Iceland is an adventurer’s paradise. Few other places around the globe feature such striking natural beauty, such untouched rugged landscapes. Volcanic peaks and majestic blue glacial lagoons dot every horizon, beckoning to the travelers who make the voyage to the brilliant north Atlantic island.

Even if you don’t consider yourself an outdoor enthusiast, no trip to Iceland is complete without spending some time exploring its breathtaking landscapes. From quick and easy, picnic-friendly day hikes to multi-day treks that immerse you in the sprawling countryside, here are six of the best hikes in Iceland.

Photo by Norris Niman
Photo by Kai Grossman

Gjáin

With its lush green gorges and trickling streams, Gjáin is like something out of a fairytale. Considered by many to be one of the most beautiful spots in the country, this Icelandic treasure has yet to see the same kind of tourist foot traffic as Esjan or Laugavegur. The short and easy trail is less of a hike and more of a quick jaunt, allowing you ample time and energy to drop your packs and explore the area that many Icelanders believe is home to elves and other natural spirits. After spending time there, you’ll understand why — magic seems to be woven into the vibrant highlands, which bear a striking resemblance to Tolkien’s Rivendell.

Difficulty: Easy

Distance: 1.3 miles (2.1 kilometers)

Glymur Waterfall

At 198 meters (649.6 feet), the Glymur Waterfall was, at one point, considered the tallest waterfall in Iceland, until it was surpassed by Morsárfoss in 2007. But don’t get caught up in the statistics — all you need to know is that this is still one of the most stunning spots on the island. The short but steep hike will take you on a humbling tour of Iceland’s landscapes, through caves, across roaring rivers (make sure to bring a durable pair of hiking boots!), and into majestic green canyons. At the end, you’ll be rewarded with a staggering view of the waterfall plummeting into the bay below.

**Collected data**
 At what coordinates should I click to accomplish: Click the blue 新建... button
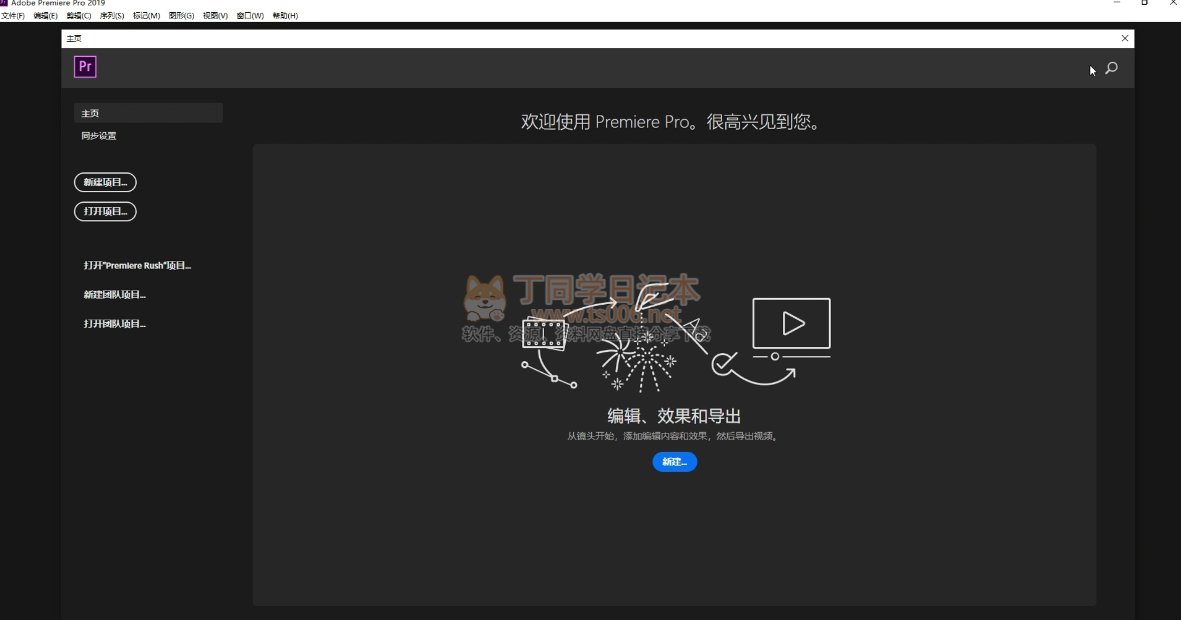(x=674, y=462)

**Stated task**
Copy out the Iceland hiking text from the start of the page, word for word and in full.

**Response to this task**
Iceland is an adventurer’s paradise. Few other places around the globe feature such striking natural beauty, such untouched rugged landscapes. Volcanic peaks and majestic blue glacial lagoons dot every horizon, beckoning to the travelers who make the voyage to the brilliant north Atlantic island.

Even if you don’t consider yourself an outdoor enthusiast, no trip to Iceland is complete without spending some time exploring its breathtaking landscapes. From quick and easy, picnic-friendly day hikes to multi-day treks that immerse you in the sprawling countryside, here are six of the best hikes in Iceland.

Photo by Norris Niman
Photo by Kai Grossman

Gjáin

With its lush green gorges and trickling streams, Gjáin is like something out of a fairytale. Considered by many to be one of the most beautiful spots in the country, this Icelandic treasure has yet to see the same kind of tourist foot traffic as Esjan or Laugavegur. The short and easy trail is less of a hike and more of a quick jaunt, allowing you ample time and energy to drop your packs and explore the area that many Icelanders believe is home to elves and other natural spirits. After spending time there, you’ll understand why — magic seems to be woven into the vibrant highlands, which bear a striking resemblance to Tolkien’s Rivendell.

Difficulty: Easy

Distance: 1.3 miles (2.1 kilometers)

Glymur Waterfall

At 198 meters (649.6 feet), the Glymur Waterfall was, at one point, considered the tallest waterfall in Iceland, until it was surpassed by Morsárfoss in 2007. But don’t get caught up in the statistics — all you need to know is that this is still one of the most stunning spots on the island. The short but steep hike will take you on a humbling tour of Iceland’s landscapes, through caves, across roaring rivers (make sure to bring a durable pair of hiking boots!), and into majestic green canyons. At the end, you’ll be rewarded with a staggering view of the waterfall plummeting into the bay below.